**What needs to be done:** In your copy, reproduce each entry exactly and leave out the pictures.

● ● ● ● ● ● ●

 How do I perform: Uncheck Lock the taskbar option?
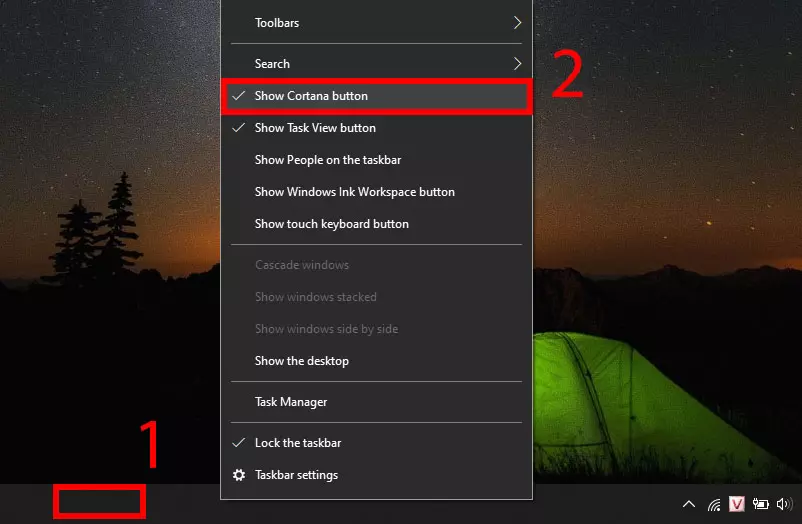pos(298,443)
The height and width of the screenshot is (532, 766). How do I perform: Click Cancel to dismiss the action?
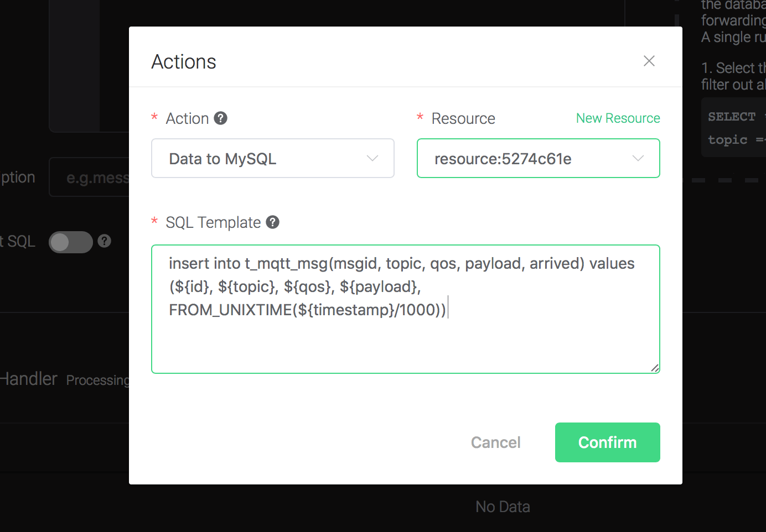pyautogui.click(x=495, y=442)
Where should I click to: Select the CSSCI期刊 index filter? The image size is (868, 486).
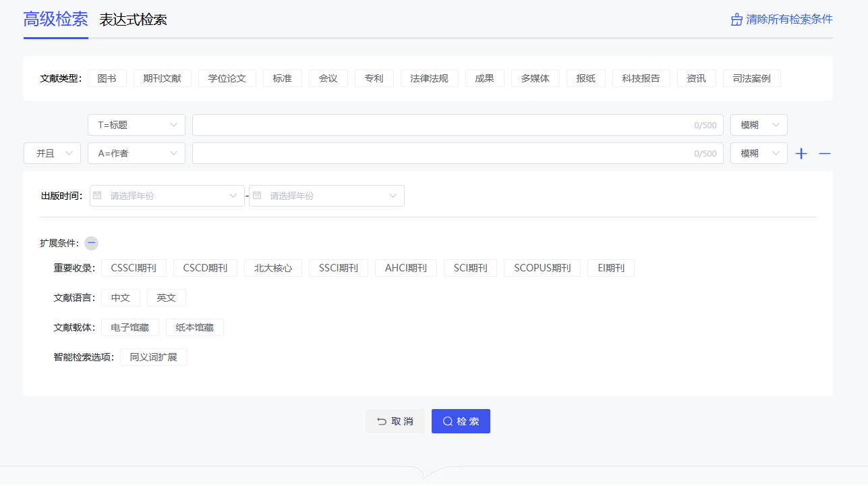(134, 267)
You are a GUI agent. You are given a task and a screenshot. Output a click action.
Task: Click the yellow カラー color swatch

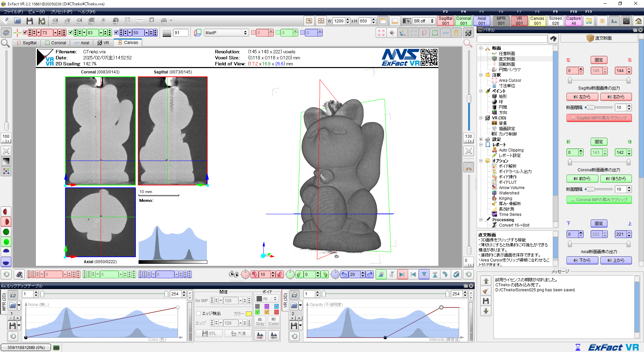click(249, 314)
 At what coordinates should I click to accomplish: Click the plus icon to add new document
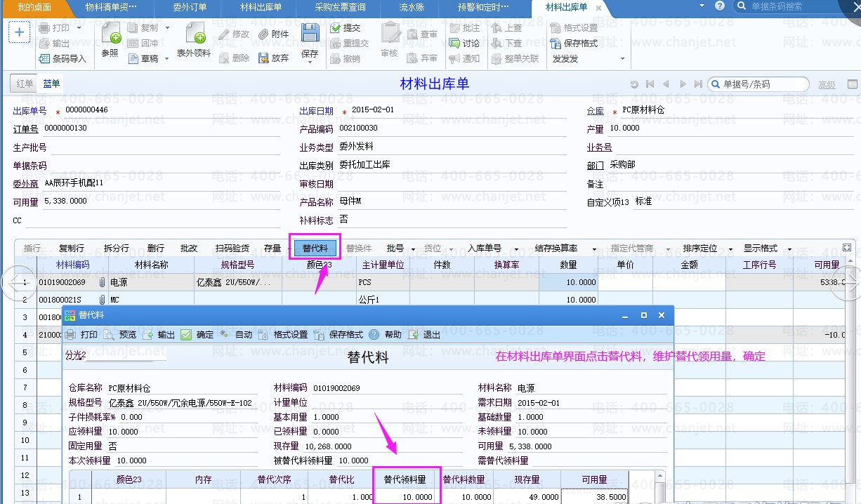point(19,33)
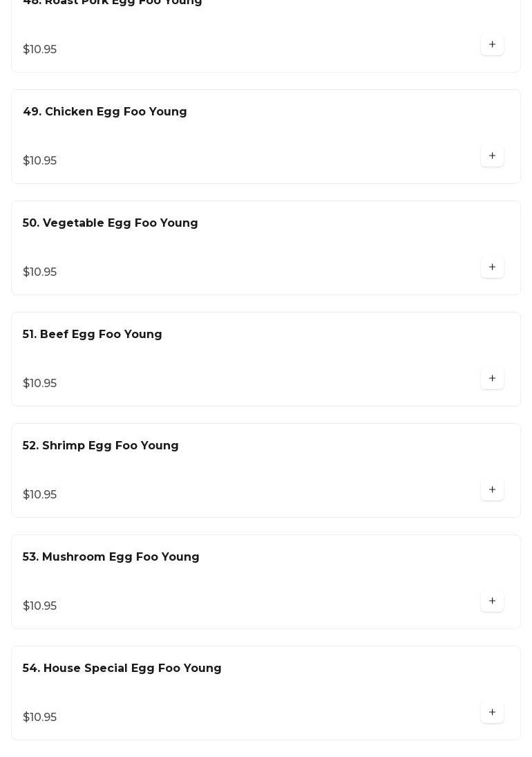
Task: View the 52. Shrimp Egg Foo Young title
Action: click(x=101, y=446)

● ● ● ● ● ● ●

**Output of the task:**
 How do I perform: Uncheck Lock the taskbar option?
pos(298,443)
The height and width of the screenshot is (532, 766). How do I perform: Click Cancel to dismiss the action?
pyautogui.click(x=495, y=442)
Where should I click to: Select the CSSCI期刊 index filter? The image size is (868, 486).
(134, 267)
You are a GUI agent. You are given a task and a screenshot. Output a click action.
Task: Click the yellow カラー color swatch

click(249, 314)
 At what coordinates should I click to accomplish: Click the plus icon to add new document
point(19,33)
Task: View the 52. Shrimp Egg Foo Young title
Action: click(x=101, y=446)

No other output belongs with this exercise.